• Required work:
a. Translate this sentence from the article on vertical scaling into French: "Vertical scales can be compared with rulers that measure student growth in some subject areas from one testing moment to another."
b. Retype the portion of the article on vertical scaling between "A measurement model" and "other assessment moments.", inclusive.

• Text to read:
--------------------------------

Vertical scaling is the process of placing scores from educational assessments measuring same/similar knowledge domains but at different ability levels onto a common scale (Tong & Kolen, 2008). The most common example is putting Mathematics and Language assessments for K-12 onto a single scale. While general information about scaling can be found at What is Scaling?, this article will focus specifically on vertical scaling.
Why vertical scaling?
A vertical scale is incredibly important, as enables inferences about student progress from one moment to another, e. g. from elementary to high school grades, and can be considered as a developmental continuum of student academic achievements. In other words, students move along that continuum as they develop new abilities, and their scale score alters as a result (Briggs, 2010).
This is not only important for individual students, because we can track learning and assign appropriate interventions or enrichments, but also in an aggregate sense. Which schools are growing more than others? Are certain teachers better? Perhaps there is a noted difference between instructional methods or curricula? Here, we are coming up to the fundamental purpose of assessment; just like it is necessary to have a bathroom scale to track your weight in a fitness regime, if a governments implements a new Math instructional method, how does it know that students are learning more effectively?
Using a vertical scale can create a common interpretive framework for test results across grades and, therefore, provide important data that inform individual and classroom instruction. To be valid and reliable, these data have to be gathered based on properly constructed vertical scales.
Vertical scales can be compared with rulers that measure student growth in some subject areas from one testing moment to another. Similarly to height or weight, student capabilities are assumed to grow with time. However, if you have a ruler that is only 1 meter long and you are trying to measure growth 3-year-olds to 10-year-olds, you would need to link two rulers together.
Construction of Vertical Scales
Construction of a vertical scale is a complicated process which involves making decisions on test design, scaling design, scaling methodology, and scale setup. Interpretation of progress on a vertical scale depends on the resulting combination of such scaling decisions (Harris, 2007; Briggs & Weeks, 2009). Once a vertical scale is established, it needs to be maintained over different forms and time. According to Hoskens et al. (2003), a method chosen for maintaining vertical scales affects the resulting scale, and, therefore, is very important.
A measurement model that is used to place student abilities on a vertical scale is represented by item response theory (IRT; Lord, 2012; De Ayala, 2009) or the Rasch model (Rasch, 1960). This approach allows direct comparisons of assessment results based on different item sets (Berger et al., 2019). Thus, each student is supposed to work with a selected bunch of items not similar to the items taken by other students, but still his results will be comparable with theirs, as well as with his own ones from other assessment moments.

--------------------------------

• Material shown:
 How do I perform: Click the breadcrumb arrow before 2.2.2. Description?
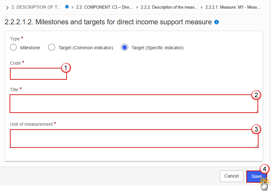[137, 7]
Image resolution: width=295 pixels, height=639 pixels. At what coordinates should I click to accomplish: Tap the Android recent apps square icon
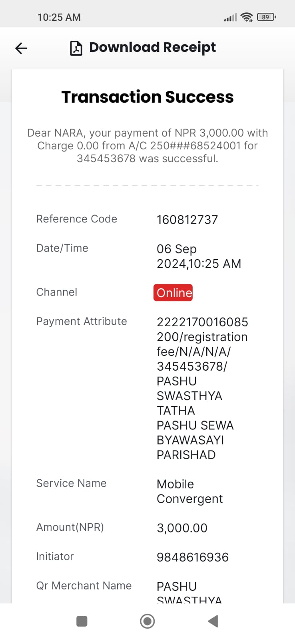coord(82,621)
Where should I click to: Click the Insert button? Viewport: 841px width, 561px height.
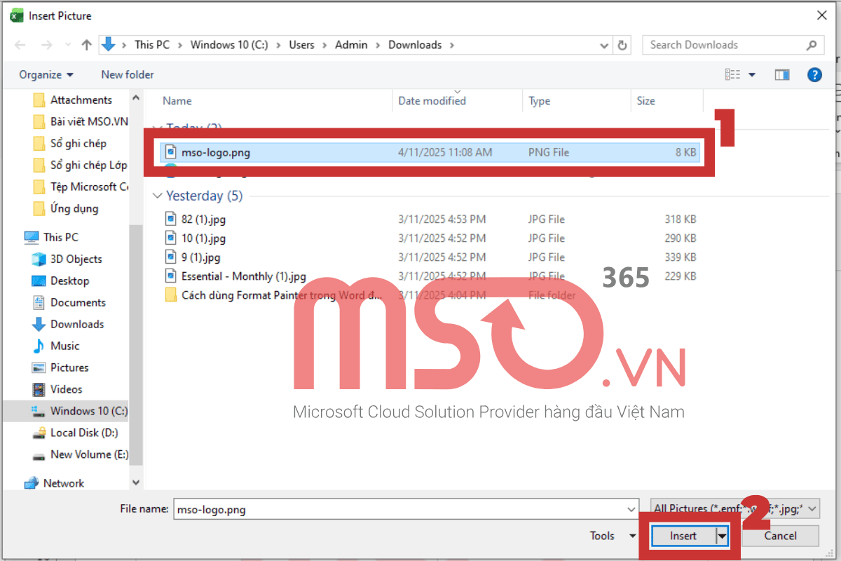[x=683, y=536]
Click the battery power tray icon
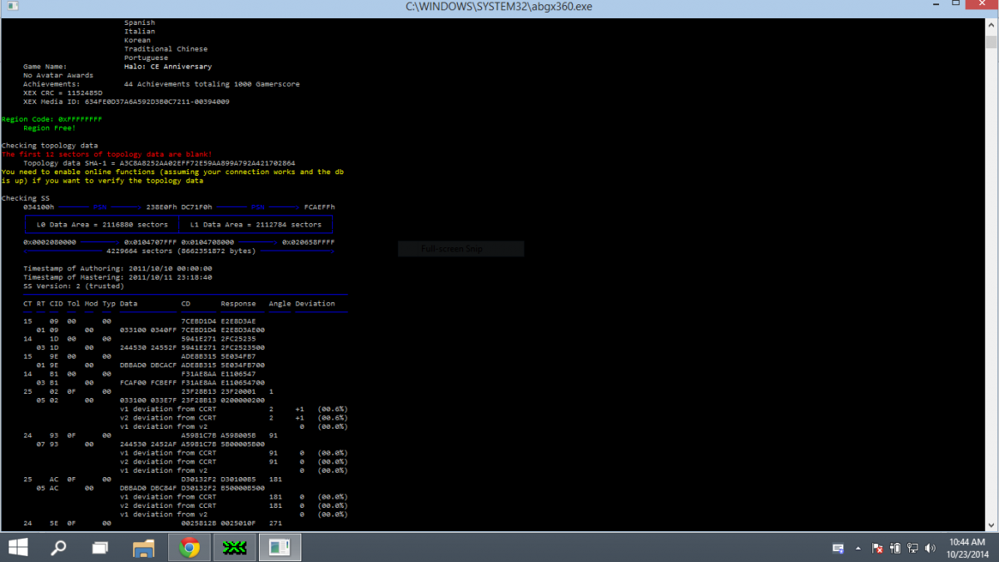This screenshot has height=562, width=999. 896,548
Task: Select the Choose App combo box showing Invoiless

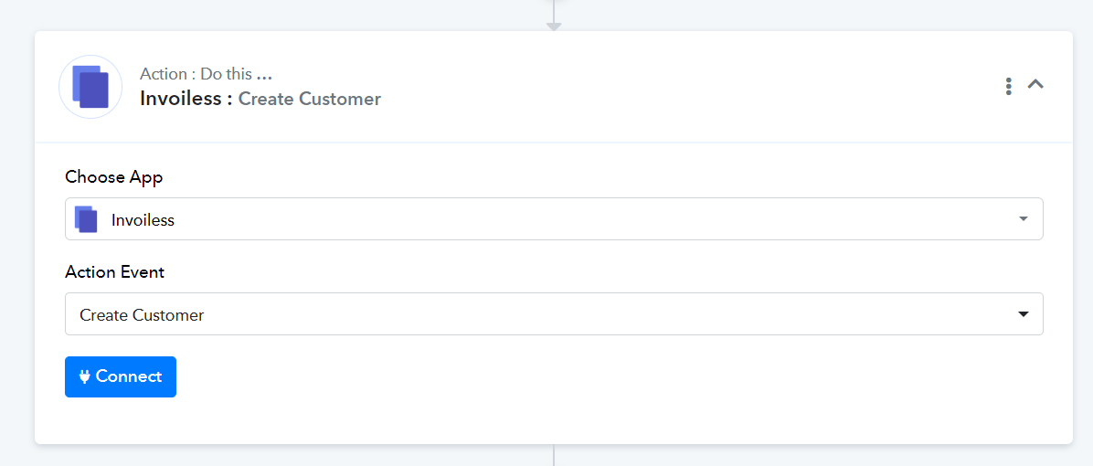Action: point(554,218)
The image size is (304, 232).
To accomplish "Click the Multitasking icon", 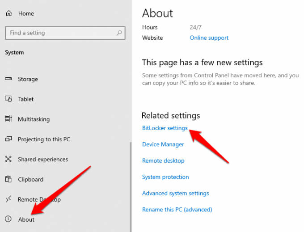I will pyautogui.click(x=8, y=119).
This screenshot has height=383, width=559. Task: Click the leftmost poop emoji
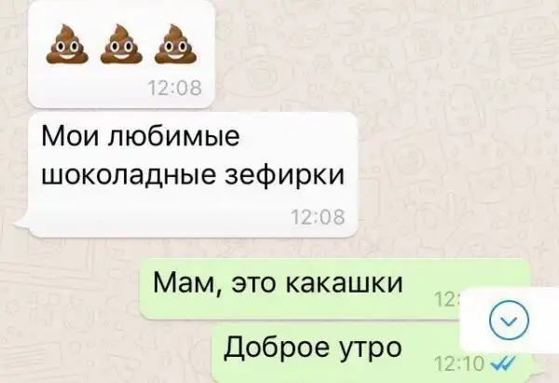[67, 44]
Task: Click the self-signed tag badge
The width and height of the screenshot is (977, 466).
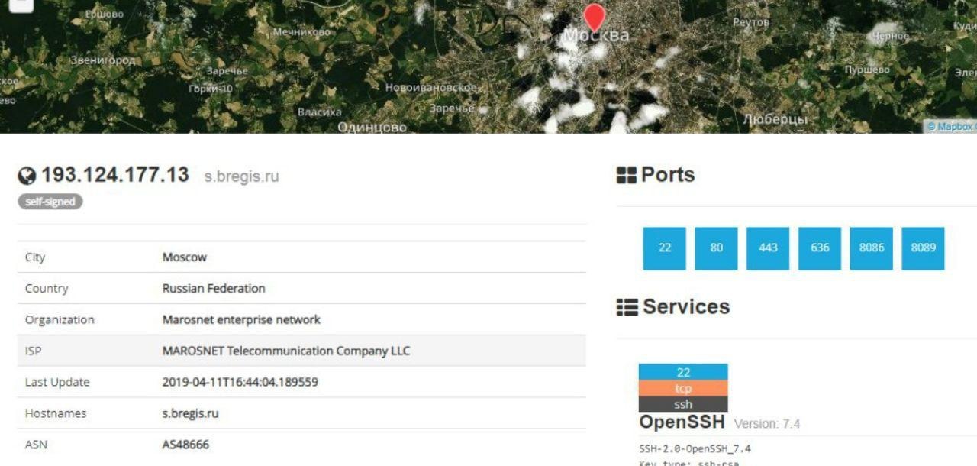Action: (50, 202)
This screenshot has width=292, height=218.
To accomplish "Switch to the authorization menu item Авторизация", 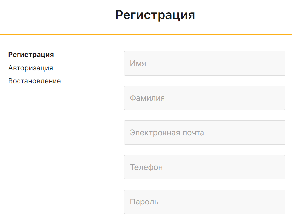I will pos(30,68).
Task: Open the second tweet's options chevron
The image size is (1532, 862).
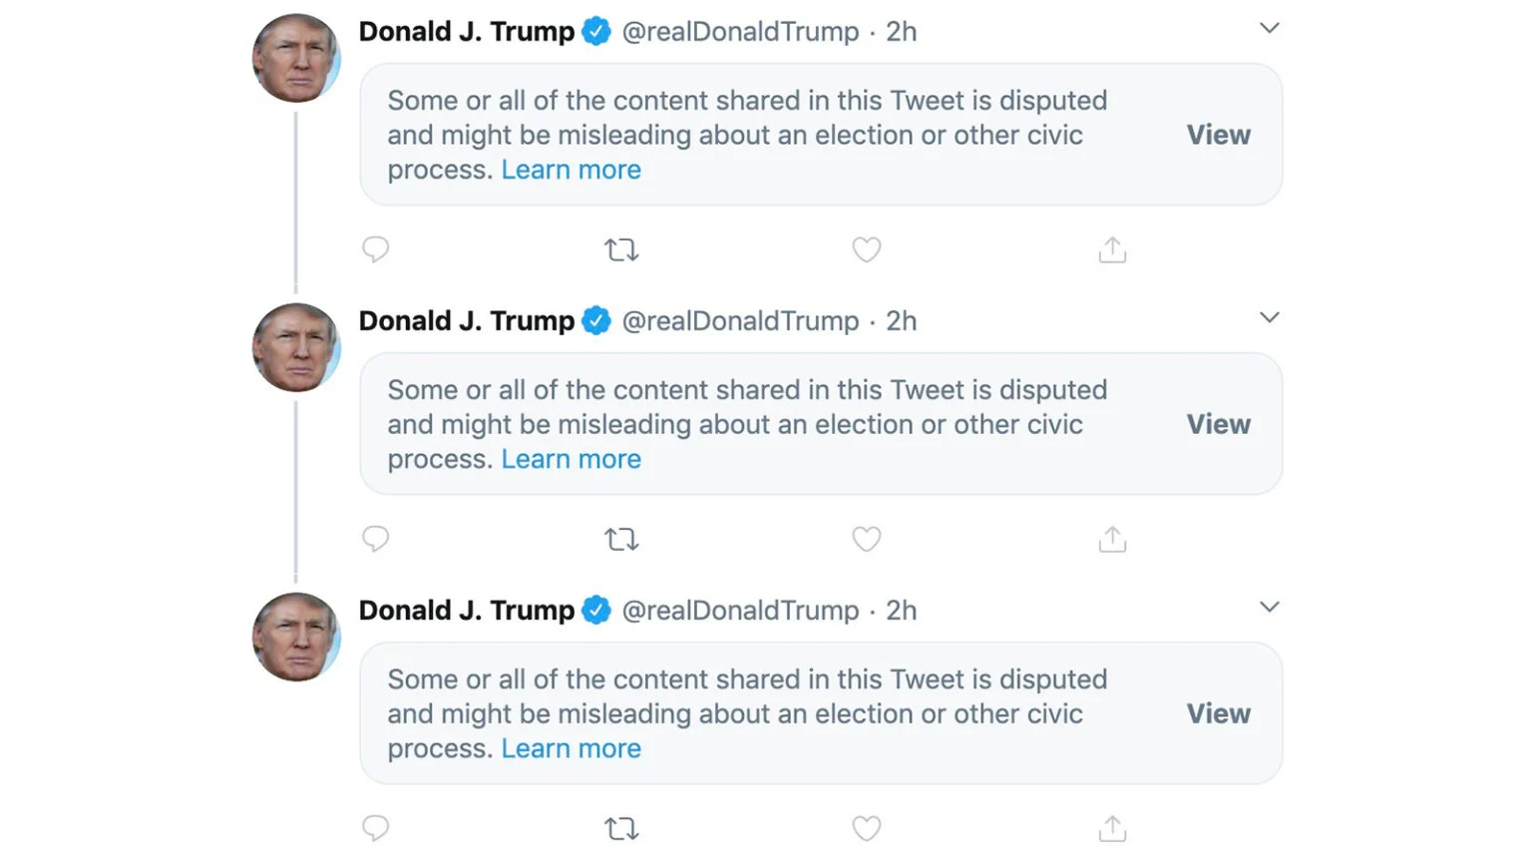Action: (x=1269, y=317)
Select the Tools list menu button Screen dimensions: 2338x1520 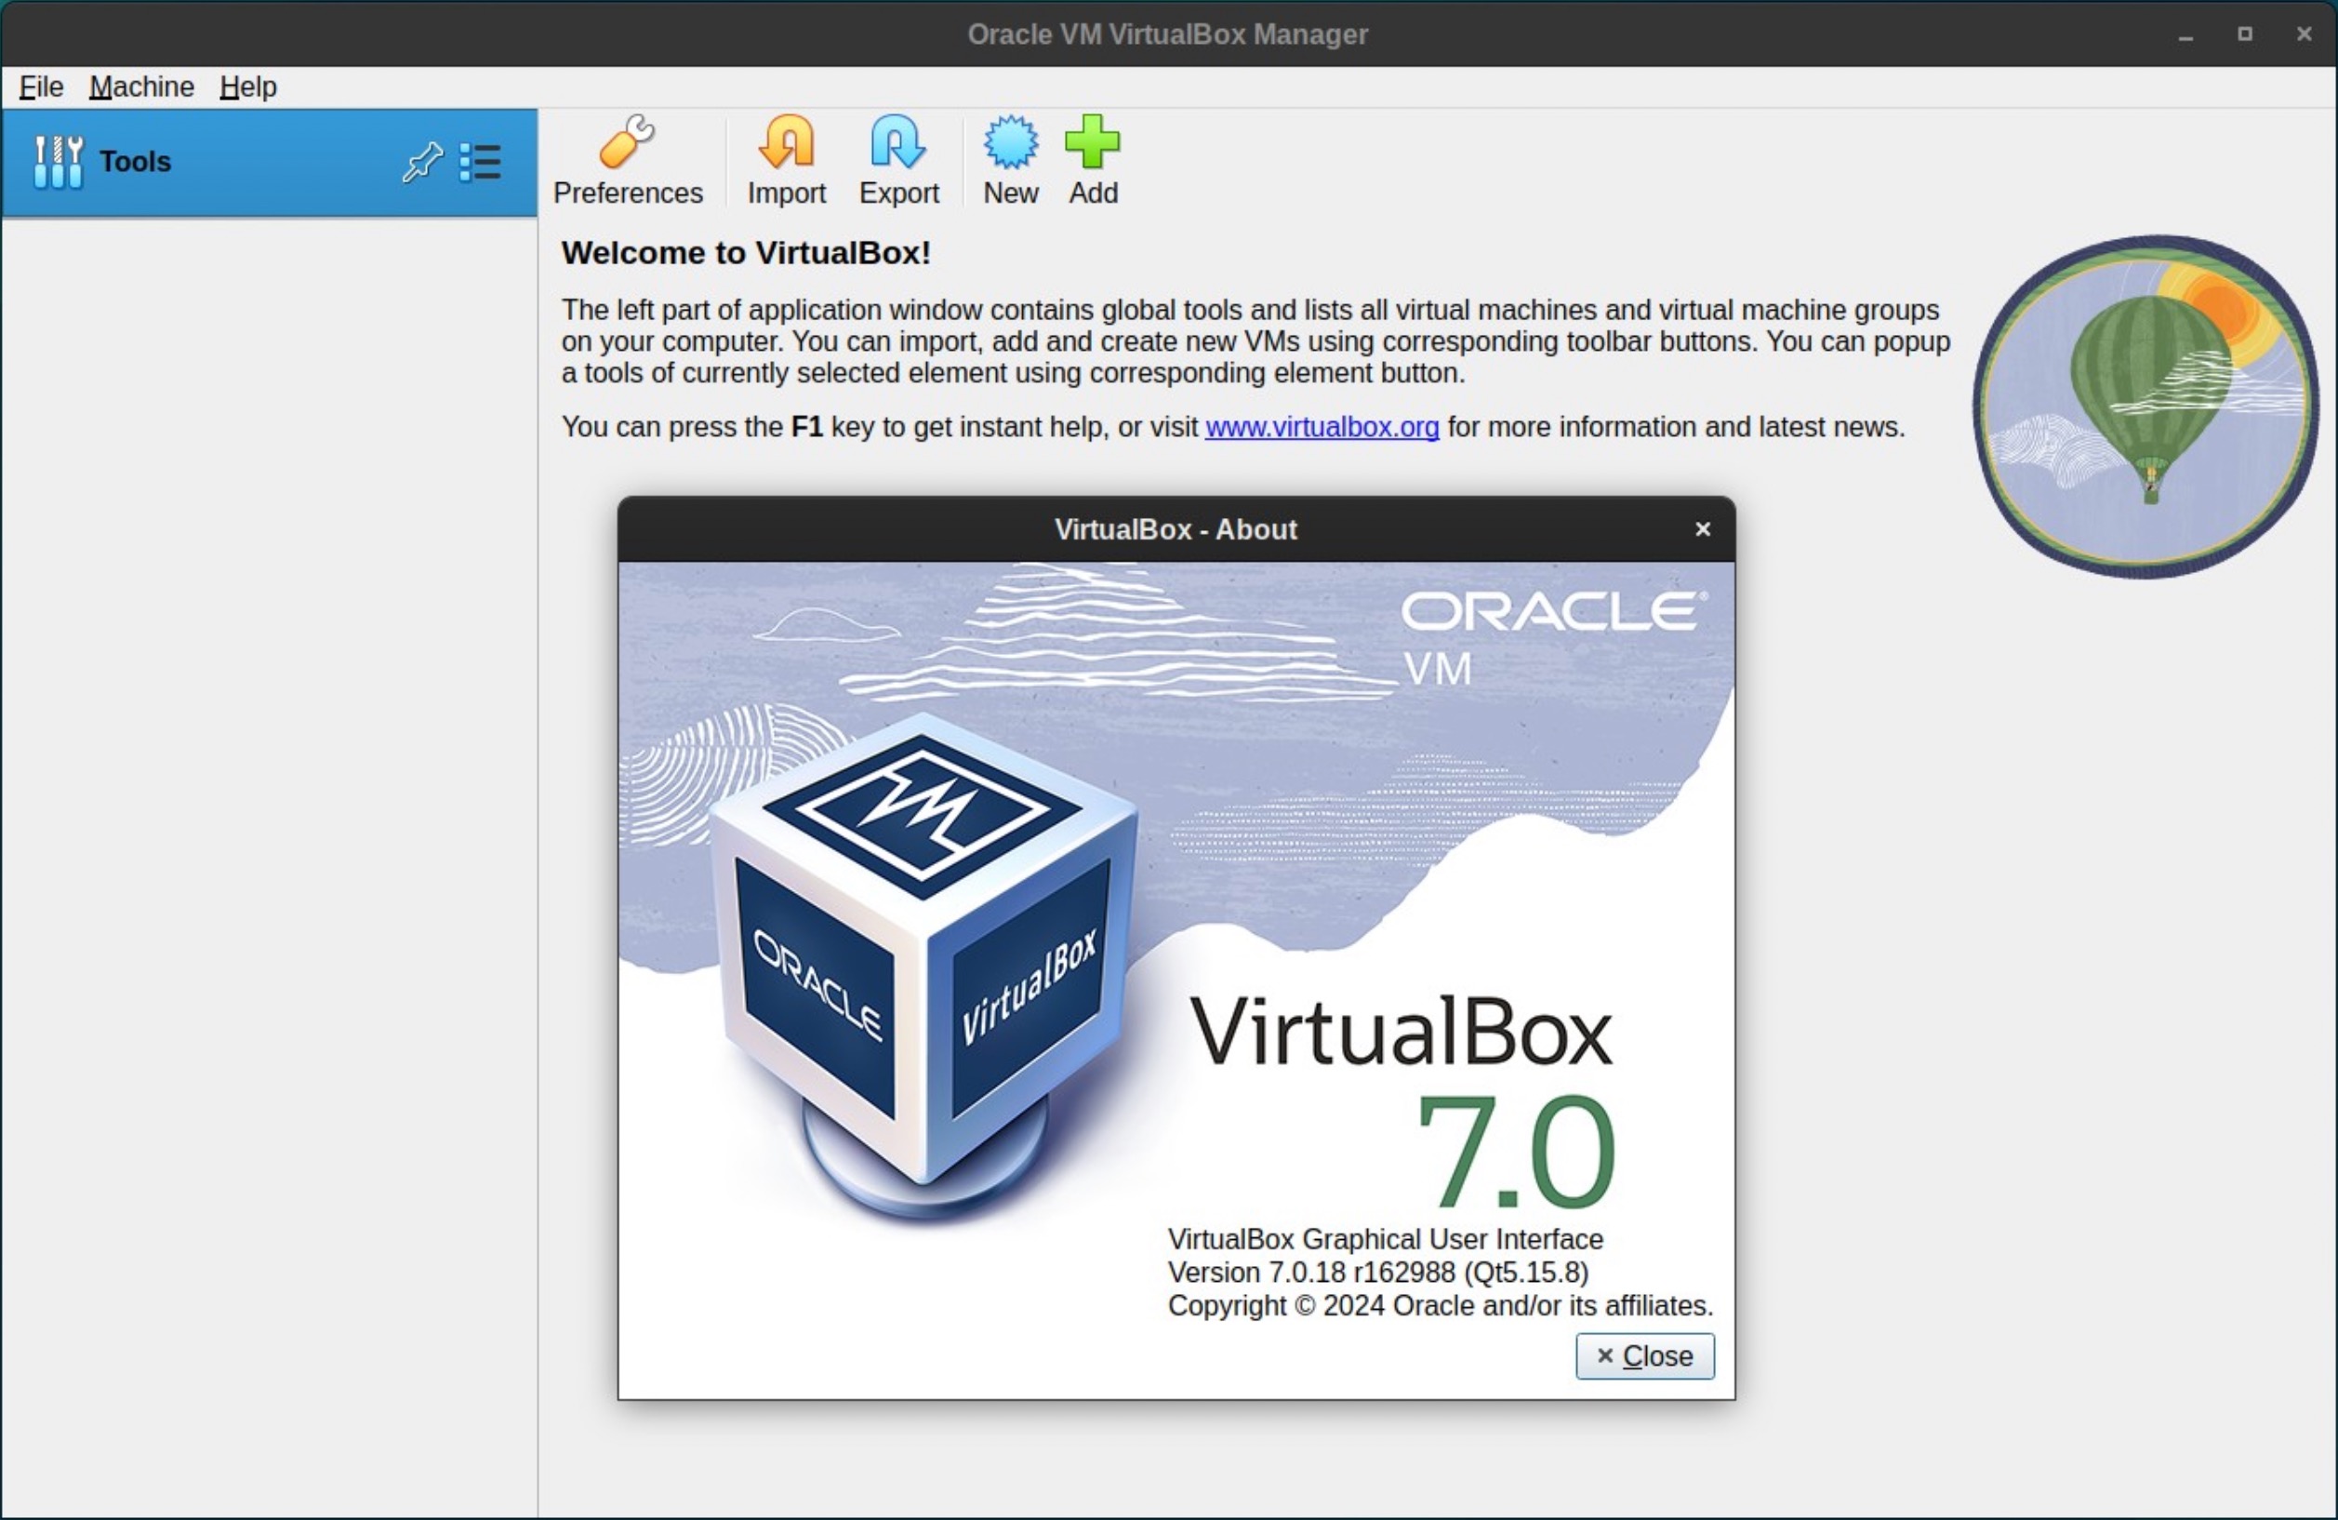tap(483, 160)
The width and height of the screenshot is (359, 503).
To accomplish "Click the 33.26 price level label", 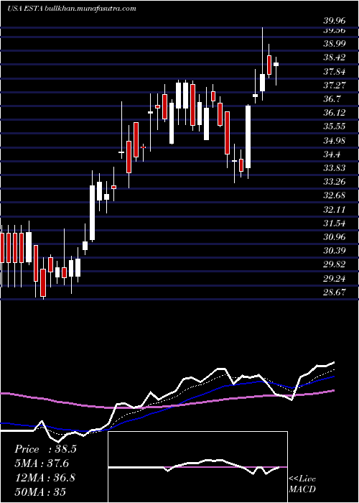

--------------------------------

• Answers in order:
a. Les échelles verticales peuvent être comparées à des règles qui mesurent la progression des élèves dans certaines matières d'un moment d'évaluation à un autre.

b.
A measurement model that is used to place student abilities on a vertical scale is represented by item response theory (IRT; Lord, 2012; De Ayala, 2009) or the Rasch model (Rasch, 1960). This approach allows direct comparisons of assessment results based on different item sets (Berger et al., 2019). Thus, each student is supposed to work with a selected bunch of items not similar to the items taken by other students, but still his results will be comparable with theirs, as well as with his own ones from other assessment moments.